▶ **Task directions**: Update everything from the line containing "Image resolution: width=661" down to the last of the lines below by replacing "dropdown" with "menu", keeping all else unchanged. Leave the pictures out of your answer.

▶ **Entries provided**:
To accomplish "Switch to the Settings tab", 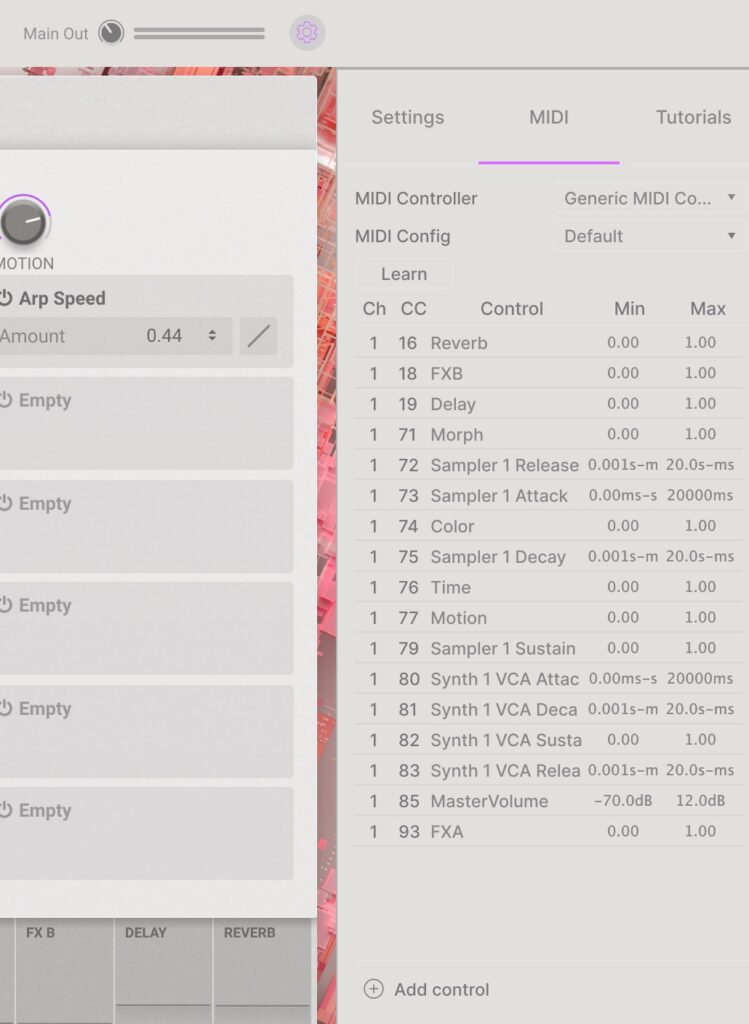I will [407, 117].
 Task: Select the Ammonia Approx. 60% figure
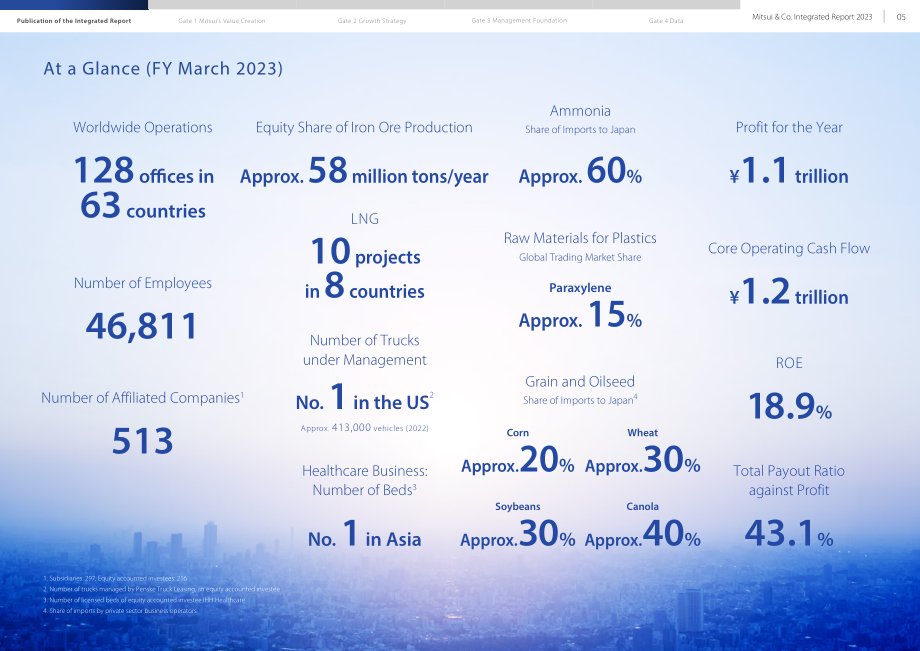coord(580,171)
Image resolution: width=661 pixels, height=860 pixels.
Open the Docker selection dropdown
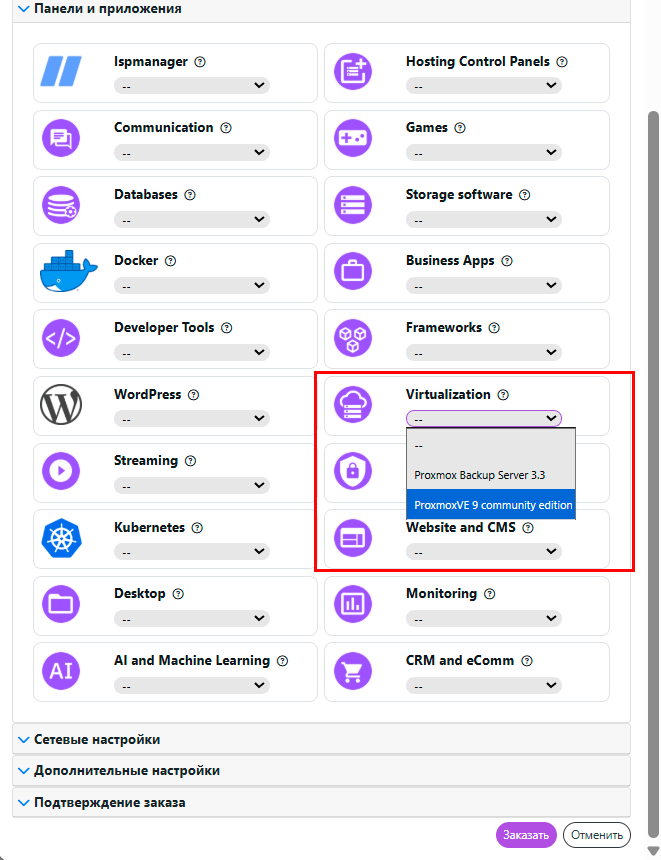point(192,286)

▶ **Response to this exercise**:
Image resolution: width=661 pixels, height=860 pixels.
Open the Docker selection menu
point(192,286)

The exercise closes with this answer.